◆ Supplied information
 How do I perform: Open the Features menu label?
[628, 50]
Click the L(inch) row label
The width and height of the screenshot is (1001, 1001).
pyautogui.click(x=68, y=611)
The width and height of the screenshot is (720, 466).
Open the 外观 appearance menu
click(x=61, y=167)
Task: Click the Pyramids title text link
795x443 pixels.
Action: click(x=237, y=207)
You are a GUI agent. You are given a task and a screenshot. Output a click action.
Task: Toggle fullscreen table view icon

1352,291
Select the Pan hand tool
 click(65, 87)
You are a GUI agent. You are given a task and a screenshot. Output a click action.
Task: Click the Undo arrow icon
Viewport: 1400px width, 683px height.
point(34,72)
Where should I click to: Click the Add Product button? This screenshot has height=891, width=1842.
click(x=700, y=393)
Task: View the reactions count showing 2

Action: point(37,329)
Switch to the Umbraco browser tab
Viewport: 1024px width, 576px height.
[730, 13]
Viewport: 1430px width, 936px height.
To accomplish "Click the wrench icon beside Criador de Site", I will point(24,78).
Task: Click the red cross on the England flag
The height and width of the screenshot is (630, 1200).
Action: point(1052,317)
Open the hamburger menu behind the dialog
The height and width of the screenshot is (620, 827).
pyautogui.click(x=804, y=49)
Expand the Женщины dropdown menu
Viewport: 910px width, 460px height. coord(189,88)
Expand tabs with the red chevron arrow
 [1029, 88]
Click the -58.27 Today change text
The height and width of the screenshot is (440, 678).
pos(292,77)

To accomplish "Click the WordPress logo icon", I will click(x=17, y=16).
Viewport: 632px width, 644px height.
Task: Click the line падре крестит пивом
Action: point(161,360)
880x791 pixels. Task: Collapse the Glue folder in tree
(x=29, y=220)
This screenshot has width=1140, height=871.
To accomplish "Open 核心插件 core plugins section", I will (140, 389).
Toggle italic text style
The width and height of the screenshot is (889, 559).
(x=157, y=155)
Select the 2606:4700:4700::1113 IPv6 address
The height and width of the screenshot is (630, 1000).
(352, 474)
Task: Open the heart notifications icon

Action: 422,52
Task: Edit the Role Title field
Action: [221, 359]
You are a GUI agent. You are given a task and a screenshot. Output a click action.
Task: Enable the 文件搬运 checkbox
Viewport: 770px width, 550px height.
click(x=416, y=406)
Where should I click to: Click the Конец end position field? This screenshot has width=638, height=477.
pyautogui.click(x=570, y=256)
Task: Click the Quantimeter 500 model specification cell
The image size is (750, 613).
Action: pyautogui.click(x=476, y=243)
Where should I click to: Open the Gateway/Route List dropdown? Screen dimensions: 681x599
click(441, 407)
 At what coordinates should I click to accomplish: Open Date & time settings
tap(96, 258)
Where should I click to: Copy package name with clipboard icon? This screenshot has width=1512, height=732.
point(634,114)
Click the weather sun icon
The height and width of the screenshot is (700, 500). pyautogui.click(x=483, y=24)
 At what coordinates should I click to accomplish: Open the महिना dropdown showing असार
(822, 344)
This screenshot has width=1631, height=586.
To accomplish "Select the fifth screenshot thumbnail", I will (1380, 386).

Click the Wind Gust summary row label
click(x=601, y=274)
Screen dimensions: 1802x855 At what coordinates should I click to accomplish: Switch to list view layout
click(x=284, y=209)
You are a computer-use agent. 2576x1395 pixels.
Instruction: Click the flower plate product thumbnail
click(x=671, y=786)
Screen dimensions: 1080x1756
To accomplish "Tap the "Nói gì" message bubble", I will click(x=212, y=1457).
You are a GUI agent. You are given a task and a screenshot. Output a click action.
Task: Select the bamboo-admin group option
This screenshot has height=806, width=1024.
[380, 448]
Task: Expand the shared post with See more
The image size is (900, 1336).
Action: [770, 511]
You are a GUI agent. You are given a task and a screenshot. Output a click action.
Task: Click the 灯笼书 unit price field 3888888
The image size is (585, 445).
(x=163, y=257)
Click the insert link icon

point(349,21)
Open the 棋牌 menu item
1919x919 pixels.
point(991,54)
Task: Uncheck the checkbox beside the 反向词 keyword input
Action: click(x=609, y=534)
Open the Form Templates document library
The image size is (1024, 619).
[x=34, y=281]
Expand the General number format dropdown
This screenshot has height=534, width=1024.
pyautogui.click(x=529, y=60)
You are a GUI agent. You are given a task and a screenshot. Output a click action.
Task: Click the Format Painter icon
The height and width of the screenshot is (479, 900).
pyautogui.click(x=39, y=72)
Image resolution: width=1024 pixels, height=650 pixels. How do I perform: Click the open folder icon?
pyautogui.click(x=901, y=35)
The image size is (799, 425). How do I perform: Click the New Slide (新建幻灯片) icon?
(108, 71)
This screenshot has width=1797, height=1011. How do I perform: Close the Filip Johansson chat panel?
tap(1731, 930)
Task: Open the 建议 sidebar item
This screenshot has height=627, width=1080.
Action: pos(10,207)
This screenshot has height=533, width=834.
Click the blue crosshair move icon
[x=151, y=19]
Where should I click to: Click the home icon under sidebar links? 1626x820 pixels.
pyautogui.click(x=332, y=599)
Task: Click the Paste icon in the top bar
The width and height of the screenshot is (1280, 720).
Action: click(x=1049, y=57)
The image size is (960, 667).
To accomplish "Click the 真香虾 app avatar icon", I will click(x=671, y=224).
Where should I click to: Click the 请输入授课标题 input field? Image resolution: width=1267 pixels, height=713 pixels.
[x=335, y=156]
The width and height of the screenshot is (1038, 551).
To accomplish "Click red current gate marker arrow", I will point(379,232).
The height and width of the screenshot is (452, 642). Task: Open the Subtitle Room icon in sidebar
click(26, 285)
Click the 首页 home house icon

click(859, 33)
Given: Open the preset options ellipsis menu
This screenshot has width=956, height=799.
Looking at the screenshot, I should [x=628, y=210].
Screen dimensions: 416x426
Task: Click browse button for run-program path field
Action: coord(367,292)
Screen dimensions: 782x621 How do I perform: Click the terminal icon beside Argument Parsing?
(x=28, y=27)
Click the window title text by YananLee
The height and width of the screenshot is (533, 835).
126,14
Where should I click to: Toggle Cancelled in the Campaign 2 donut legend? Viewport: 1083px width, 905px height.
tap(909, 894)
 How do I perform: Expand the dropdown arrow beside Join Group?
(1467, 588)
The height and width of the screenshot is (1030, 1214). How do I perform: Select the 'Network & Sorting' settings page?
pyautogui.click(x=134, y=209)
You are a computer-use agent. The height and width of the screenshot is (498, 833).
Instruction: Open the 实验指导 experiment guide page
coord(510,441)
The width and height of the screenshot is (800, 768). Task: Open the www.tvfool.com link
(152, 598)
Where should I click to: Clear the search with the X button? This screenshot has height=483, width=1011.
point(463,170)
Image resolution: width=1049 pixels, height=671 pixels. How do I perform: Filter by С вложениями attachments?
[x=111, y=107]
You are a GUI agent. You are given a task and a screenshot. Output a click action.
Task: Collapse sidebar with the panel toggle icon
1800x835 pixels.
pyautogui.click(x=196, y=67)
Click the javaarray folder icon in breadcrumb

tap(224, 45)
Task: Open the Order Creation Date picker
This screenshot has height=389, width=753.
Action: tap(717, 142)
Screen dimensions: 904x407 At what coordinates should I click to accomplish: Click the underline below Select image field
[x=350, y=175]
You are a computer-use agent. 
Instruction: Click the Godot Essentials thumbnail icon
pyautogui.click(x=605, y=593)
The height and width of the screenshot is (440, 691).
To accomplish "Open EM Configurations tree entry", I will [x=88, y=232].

◆ Exercise objective
Restate every record exactly, leaving nothing out.

◆ Response below
 How do I perform: Open the Features menu label?
[628, 50]
Click the L(inch) row label
The width and height of the screenshot is (1001, 1001).
pyautogui.click(x=68, y=611)
The width and height of the screenshot is (720, 466).
Open the 外观 appearance menu
click(x=61, y=167)
Task: Click the Pyramids title text link
795x443 pixels.
Action: click(x=237, y=207)
You are a GUI agent. You are given a task and a screenshot. Output a click action.
Task: Toggle fullscreen table view icon

1352,291
Select the Pan hand tool
 click(65, 87)
You are a GUI agent. You are given a task and a screenshot. Output a click action.
Task: Click the Undo arrow icon
Viewport: 1400px width, 683px height.
point(34,72)
Where should I click to: Click the Add Product button? This screenshot has height=891, width=1842.
click(x=700, y=393)
Task: View the reactions count showing 2

Action: point(37,329)
Switch to the Umbraco browser tab
Viewport: 1024px width, 576px height.
[730, 13]
Viewport: 1430px width, 936px height.
To accomplish "Click the wrench icon beside Criador de Site", I will point(24,78).
Task: Click the red cross on the England flag
The height and width of the screenshot is (630, 1200).
Action: point(1052,317)
Open the hamburger menu behind the dialog
The height and width of the screenshot is (620, 827).
pyautogui.click(x=804, y=49)
Expand the Женщины dropdown menu
Viewport: 910px width, 460px height. coord(189,88)
Expand tabs with the red chevron arrow
 [1029, 88]
Click the -58.27 Today change text
The height and width of the screenshot is (440, 678).
pos(292,77)

To accomplish "Click the WordPress logo icon", I will click(x=17, y=16).
Viewport: 632px width, 644px height.
Task: Click the line падре крестит пивом
Action: point(161,360)
880x791 pixels. Task: Collapse the Glue folder in tree
(x=29, y=220)
This screenshot has width=1140, height=871.
To accomplish "Open 核心插件 core plugins section", I will (140, 389).
Toggle italic text style
The width and height of the screenshot is (889, 559).
(x=157, y=155)
Select the 2606:4700:4700::1113 IPv6 address
The height and width of the screenshot is (630, 1000).
(352, 474)
Task: Open the heart notifications icon

Action: 422,52
Task: Edit the Role Title field
Action: [221, 359]
You are a GUI agent. You are given a task and a screenshot. Output a click action.
Task: Enable the 文件搬运 checkbox
Viewport: 770px width, 550px height.
click(x=416, y=406)
Where should I click to: Click the Конец end position field? This screenshot has width=638, height=477.
pyautogui.click(x=570, y=256)
Task: Click the Quantimeter 500 model specification cell
The image size is (750, 613).
Action: pyautogui.click(x=476, y=243)
Where should I click to: Open the Gateway/Route List dropdown? Screen dimensions: 681x599
click(441, 407)
 At what coordinates should I click to accomplish: Open Date & time settings
tap(96, 258)
Where should I click to: Copy package name with clipboard icon? This screenshot has width=1512, height=732.
point(634,114)
Click the weather sun icon
The height and width of the screenshot is (700, 500). pyautogui.click(x=483, y=24)
 At what coordinates should I click to accomplish: Open the महिना dropdown showing असार
(822, 344)
This screenshot has width=1631, height=586.
To accomplish "Select the fifth screenshot thumbnail", I will (1380, 386).

Click the Wind Gust summary row label
click(x=601, y=274)
Screen dimensions: 1802x855 At what coordinates should I click to accomplish: Switch to list view layout
click(x=284, y=209)
You are a computer-use agent. 2576x1395 pixels.
Instruction: Click the flower plate product thumbnail
click(x=671, y=786)
Screen dimensions: 1080x1756
To accomplish "Tap the "Nói gì" message bubble", I will click(x=212, y=1457).
You are a GUI agent. You are given a task and a screenshot. Output a click action.
Task: Select the bamboo-admin group option
This screenshot has height=806, width=1024.
[380, 448]
Task: Expand the shared post with See more
The image size is (900, 1336).
Action: [770, 511]
You are a GUI agent. You are given a task and a screenshot. Output a click action.
Task: Click the 灯笼书 unit price field 3888888
The image size is (585, 445).
(x=163, y=257)
Click the insert link icon

point(349,21)
Open the 棋牌 menu item
1919x919 pixels.
point(991,54)
Task: Uncheck the checkbox beside the 反向词 keyword input
Action: click(x=609, y=534)
Open the Form Templates document library
The image size is (1024, 619).
[x=34, y=281]
Expand the General number format dropdown
This screenshot has height=534, width=1024.
pyautogui.click(x=529, y=60)
You are a GUI agent. You are given a task and a screenshot. Output a click action.
Task: Click the Format Painter icon
The height and width of the screenshot is (479, 900).
pyautogui.click(x=39, y=72)
Image resolution: width=1024 pixels, height=650 pixels. How do I perform: Click the open folder icon?
pyautogui.click(x=901, y=35)
The image size is (799, 425). How do I perform: Click the New Slide (新建幻灯片) icon?
(108, 71)
This screenshot has width=1797, height=1011. How do I perform: Close the Filip Johansson chat panel?
tap(1731, 930)
Task: Open the 建议 sidebar item
This screenshot has height=627, width=1080.
Action: pos(10,207)
This screenshot has height=533, width=834.
Click the blue crosshair move icon
[x=151, y=19]
Where should I click to: Click the home icon under sidebar links? 1626x820 pixels.
pyautogui.click(x=332, y=599)
Task: Click the Paste icon in the top bar
The width and height of the screenshot is (1280, 720).
Action: click(x=1049, y=57)
The image size is (960, 667).
To accomplish "Click the 真香虾 app avatar icon", I will click(x=671, y=224).
Where should I click to: Click the 请输入授课标题 input field? Image resolution: width=1267 pixels, height=713 pixels.
[x=335, y=156]
The width and height of the screenshot is (1038, 551).
To accomplish "Click red current gate marker arrow", I will point(379,232).
The height and width of the screenshot is (452, 642). Task: Open the Subtitle Room icon in sidebar
click(26, 285)
Click the 首页 home house icon

click(859, 33)
Given: Open the preset options ellipsis menu
This screenshot has width=956, height=799.
Looking at the screenshot, I should [x=628, y=210].
Screen dimensions: 416x426
Task: Click browse button for run-program path field
Action: coord(367,292)
Screen dimensions: 782x621 How do I perform: Click the terminal icon beside Argument Parsing?
(x=28, y=27)
Click the window title text by YananLee
The height and width of the screenshot is (533, 835).
126,14
Where should I click to: Toggle Cancelled in the Campaign 2 donut legend? Viewport: 1083px width, 905px height.
tap(909, 894)
 How do I perform: Expand the dropdown arrow beside Join Group?
(1467, 588)
The height and width of the screenshot is (1030, 1214). How do I perform: Select the 'Network & Sorting' settings page?
pyautogui.click(x=134, y=209)
You are a computer-use agent. The height and width of the screenshot is (498, 833).
Instruction: Open the 实验指导 experiment guide page
coord(510,441)
The width and height of the screenshot is (800, 768). Task: Open the www.tvfool.com link
(152, 598)
Where should I click to: Clear the search with the X button? This screenshot has height=483, width=1011.
point(463,170)
Image resolution: width=1049 pixels, height=671 pixels. How do I perform: Filter by С вложениями attachments?
[x=111, y=107]
You are a GUI agent. You are given a task and a screenshot. Output a click action.
Task: Collapse sidebar with the panel toggle icon
1800x835 pixels.
pyautogui.click(x=196, y=67)
Click the javaarray folder icon in breadcrumb

tap(224, 45)
Task: Open the Order Creation Date picker
This screenshot has height=389, width=753.
Action: tap(717, 142)
Screen dimensions: 904x407 At what coordinates should I click to accomplish: Click the underline below Select image field
[x=350, y=175]
You are a computer-use agent. 
Instruction: Click the Godot Essentials thumbnail icon
pyautogui.click(x=605, y=593)
The height and width of the screenshot is (440, 691).
To accomplish "Open EM Configurations tree entry", I will [x=88, y=232].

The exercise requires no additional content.